• [EXERCISE PROMPT]: If a record below holds a picture, leave the picture out and copy the rest exactly.

[Stored data entries]
===============

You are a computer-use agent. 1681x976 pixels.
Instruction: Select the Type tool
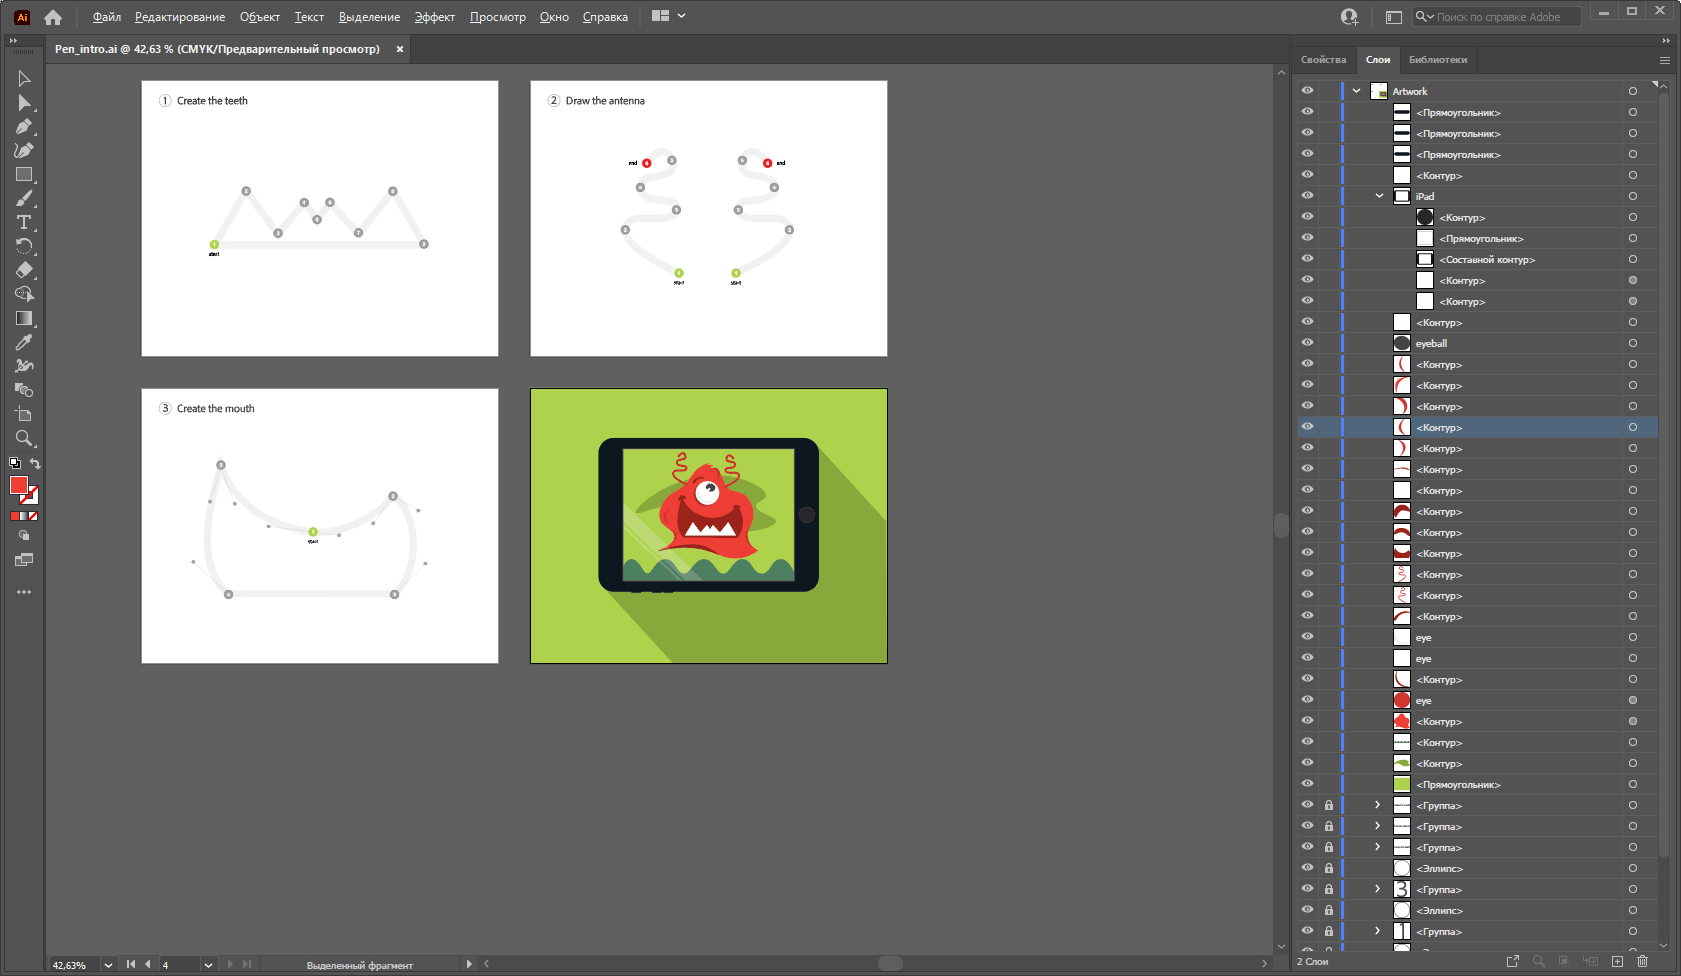24,222
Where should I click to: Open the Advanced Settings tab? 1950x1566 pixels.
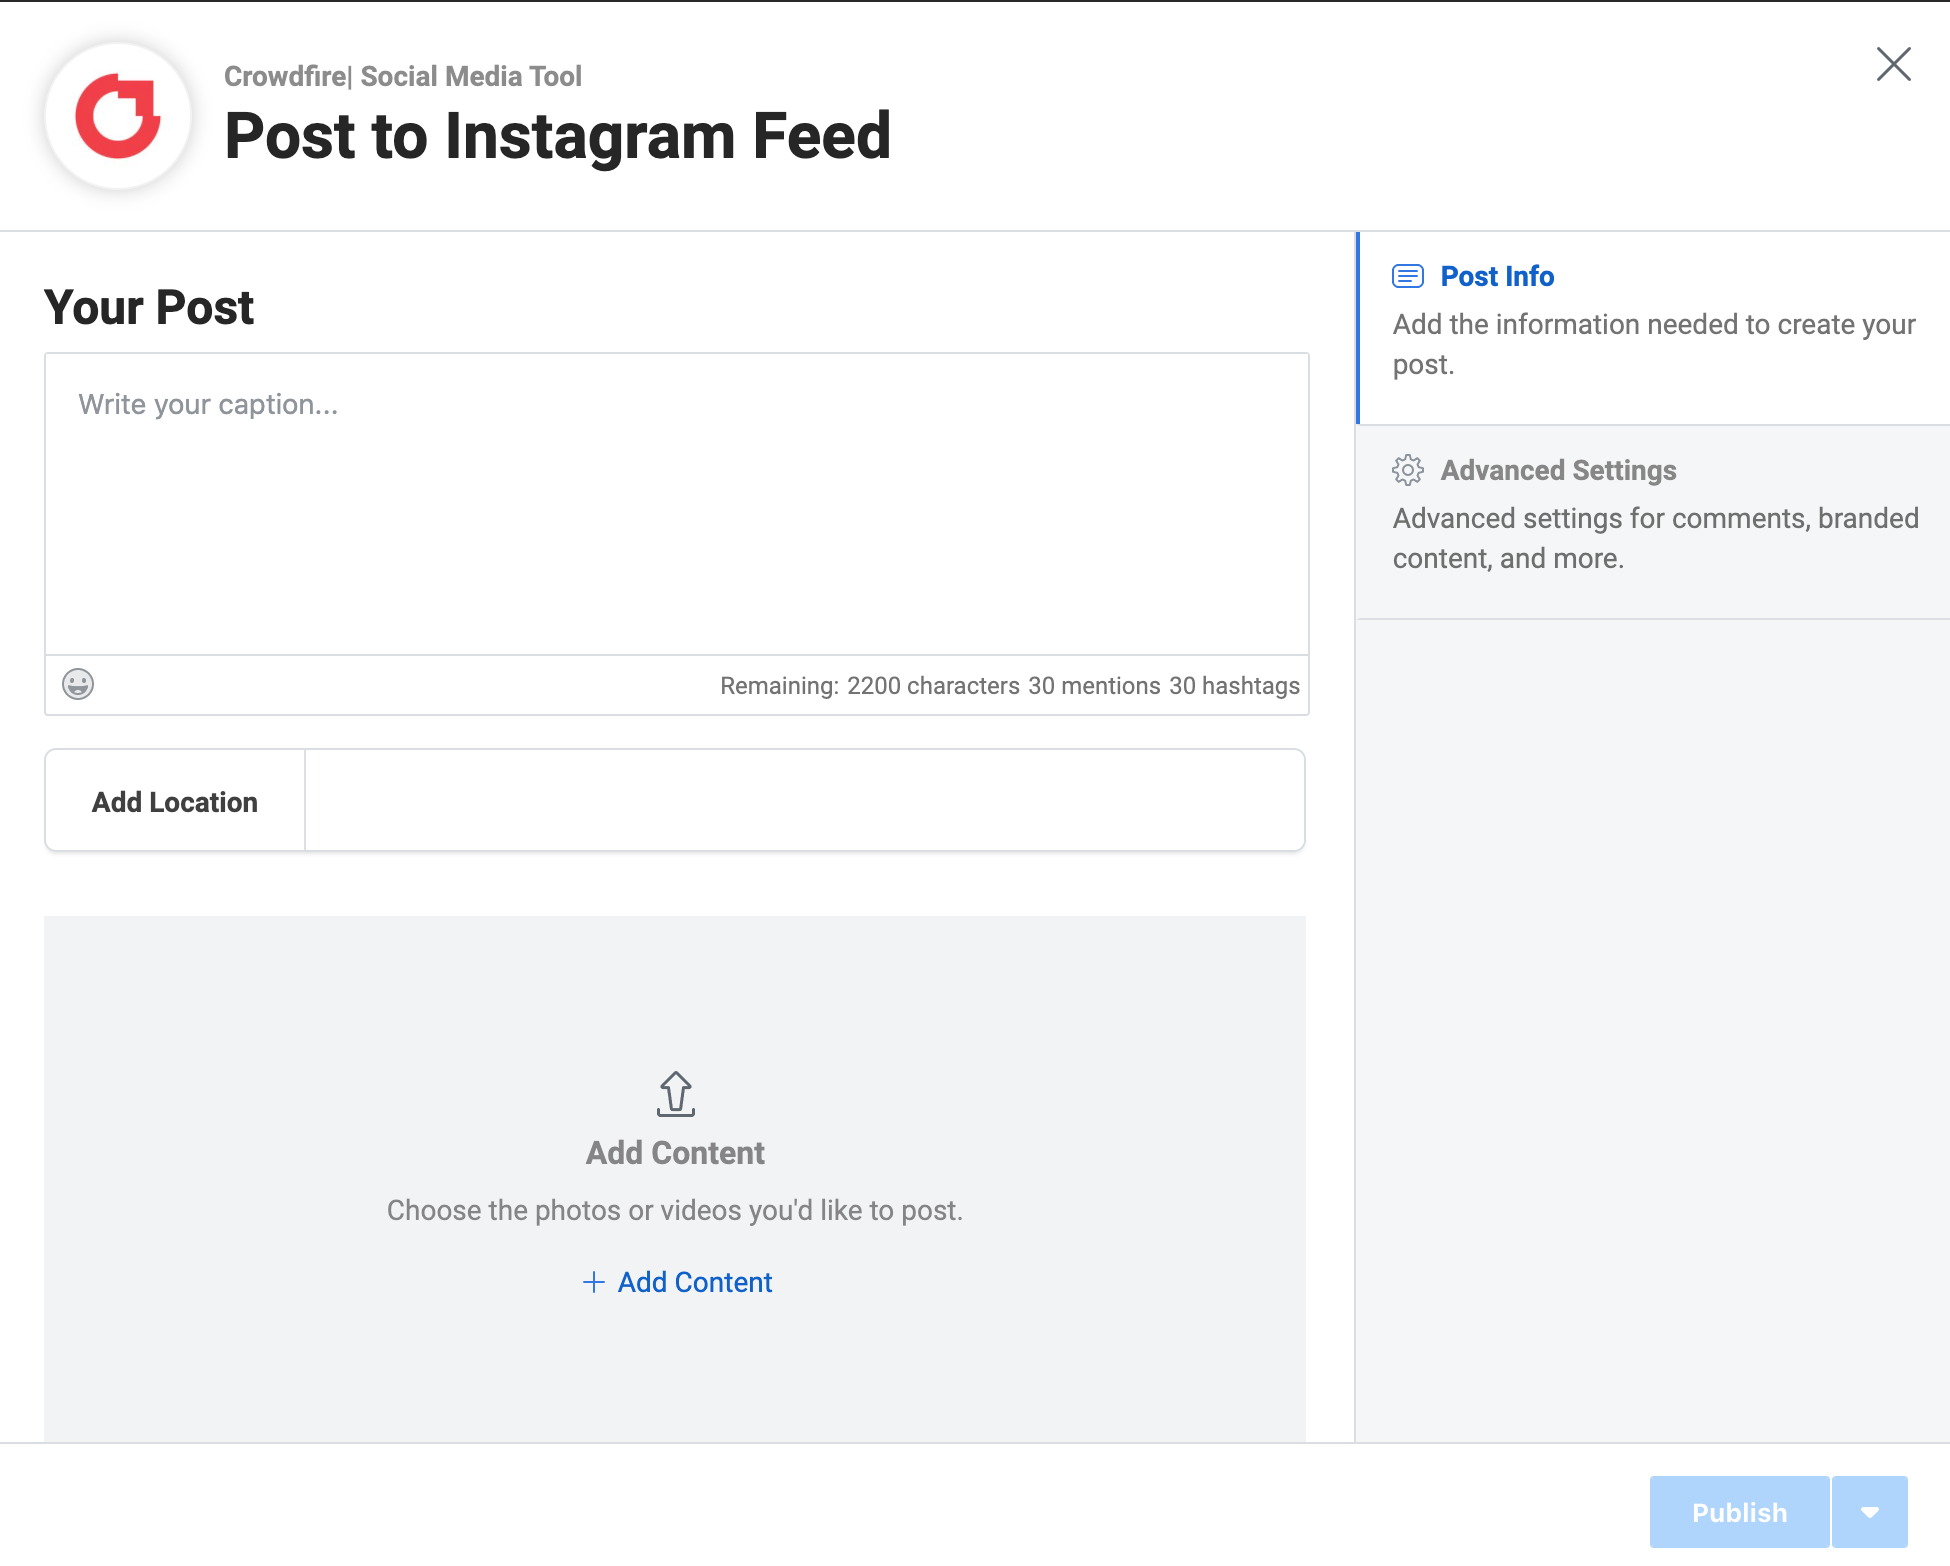pos(1558,470)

===============

• [ANSWER AREA]:
You are a computer-use agent. 1681x976 pixels.
Instruction: Select the Type tool
24,222
Where should I click to: Open the Advanced Settings tab? 1950x1566 pixels.
pos(1558,470)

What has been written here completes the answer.